Intelligent Design (SOUTHERN EVANGELICAL SEMINARY #AP 410, 510, and 810; May 11 – 16, 2009)

NEW! THE DUE DATE FOR ALL WORK IN THIS COURSE IS AUGUST 14, 2009. Here’s what you will need to do to wrap things up:

AP410 — This is the undegrad [sic] course. You have three things to do: (1) take the final exam (worth 40% of your grade); (2) write a 3,000-word essay on the theological significance of intelligent design (worth 40% of your grade); (3) provide at least 10 posts defending ID that you’ve made on “hostile” websites, the posts totalling 2,000 words, along with the URLs (i.e., web links) to each post (worth 20% of your grade).

DIRECTIONS:
1. What is the due date for all work in the intelligent design course announcement?
2. Pick up the intelligent design course announcement after its last sentence and keep writing it.

DATA EXCERPT:
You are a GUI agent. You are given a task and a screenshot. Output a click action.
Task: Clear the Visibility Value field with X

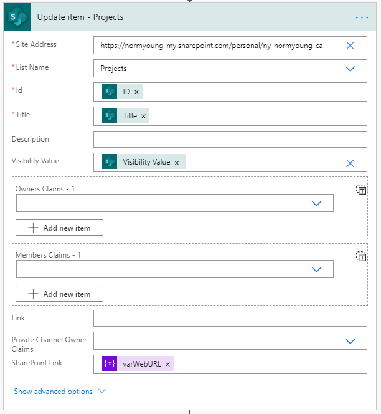click(350, 163)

ANSWERS FOR THE TASKS:
1. August 14, 2009.

2.
AP510 — This is the masters course. You have four things to do: (1) take the final exam (worth 30% of your grade); (2) write a 1,500- to 2,000-word critical review of Francis Collins’s The Language of God — for instructions, see below (20% of your grade); (3) write a 3,000-word essay on the theological significance of intelligent design (worth 30% of your grade); (4) provide at least 10 posts defending ID that you’ve made on “hostile” websites, the posts totalling 3,000 words, along with the URLs (i.e., web links) to each post (worth 20% of your grade).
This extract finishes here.